# DATA SHOWN
+ + +
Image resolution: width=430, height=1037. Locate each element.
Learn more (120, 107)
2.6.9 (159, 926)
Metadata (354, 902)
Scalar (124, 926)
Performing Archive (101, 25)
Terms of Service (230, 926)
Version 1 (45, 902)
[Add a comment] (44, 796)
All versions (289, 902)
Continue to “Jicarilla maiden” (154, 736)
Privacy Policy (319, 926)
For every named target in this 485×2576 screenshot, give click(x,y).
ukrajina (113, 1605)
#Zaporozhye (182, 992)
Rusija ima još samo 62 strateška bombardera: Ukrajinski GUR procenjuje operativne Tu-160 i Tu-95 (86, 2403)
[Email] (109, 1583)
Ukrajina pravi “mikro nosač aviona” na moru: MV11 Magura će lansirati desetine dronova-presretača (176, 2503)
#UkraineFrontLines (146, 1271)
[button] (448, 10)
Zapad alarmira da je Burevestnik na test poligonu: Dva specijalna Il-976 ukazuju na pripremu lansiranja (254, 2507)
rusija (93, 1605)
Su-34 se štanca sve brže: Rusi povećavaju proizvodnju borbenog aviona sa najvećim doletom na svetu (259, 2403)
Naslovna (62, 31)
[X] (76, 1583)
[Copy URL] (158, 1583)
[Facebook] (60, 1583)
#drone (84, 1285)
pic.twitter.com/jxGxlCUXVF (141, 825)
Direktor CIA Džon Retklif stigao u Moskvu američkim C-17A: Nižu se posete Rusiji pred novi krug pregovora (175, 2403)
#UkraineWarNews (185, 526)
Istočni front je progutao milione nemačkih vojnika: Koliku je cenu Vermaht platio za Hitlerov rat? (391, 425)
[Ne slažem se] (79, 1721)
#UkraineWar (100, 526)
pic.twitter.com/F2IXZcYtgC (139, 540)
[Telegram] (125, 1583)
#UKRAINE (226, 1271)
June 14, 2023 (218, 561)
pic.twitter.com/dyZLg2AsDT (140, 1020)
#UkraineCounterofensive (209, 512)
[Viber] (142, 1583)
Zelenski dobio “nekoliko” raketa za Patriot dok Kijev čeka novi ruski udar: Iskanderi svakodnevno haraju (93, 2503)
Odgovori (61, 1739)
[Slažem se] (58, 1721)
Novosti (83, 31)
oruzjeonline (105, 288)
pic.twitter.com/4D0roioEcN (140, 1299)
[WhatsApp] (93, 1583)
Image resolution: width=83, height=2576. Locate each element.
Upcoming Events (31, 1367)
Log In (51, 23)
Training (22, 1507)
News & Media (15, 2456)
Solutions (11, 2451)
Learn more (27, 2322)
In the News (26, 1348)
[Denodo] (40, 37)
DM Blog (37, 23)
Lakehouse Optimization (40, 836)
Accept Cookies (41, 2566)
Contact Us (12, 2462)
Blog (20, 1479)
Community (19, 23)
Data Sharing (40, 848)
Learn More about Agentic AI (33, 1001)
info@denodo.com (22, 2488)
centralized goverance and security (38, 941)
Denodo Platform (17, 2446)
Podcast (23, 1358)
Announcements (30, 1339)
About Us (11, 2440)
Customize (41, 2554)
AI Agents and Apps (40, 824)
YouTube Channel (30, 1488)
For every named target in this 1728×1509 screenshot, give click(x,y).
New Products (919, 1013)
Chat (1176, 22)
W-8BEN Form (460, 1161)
+ + +
# WHAT THE TASK REQUIRES
Write down again, exactly as given, only the lines above that fall from the line with "June 14, 2023 (218, 561)" to the line with "[Slažem se] (58, 1721)", inclusive.

# RESULT OF THIS EXERCISE
June 14, 2023 (218, 561)
pic.twitter.com/dyZLg2AsDT (140, 1020)
#UkraineCounterofensive (209, 512)
[Viber] (142, 1583)
Zelenski dobio “nekoliko” raketa za Patriot dok Kijev čeka novi ruski udar: Iskanderi svakodnevno haraju (93, 2503)
Odgovori (61, 1739)
[Slažem se] (58, 1721)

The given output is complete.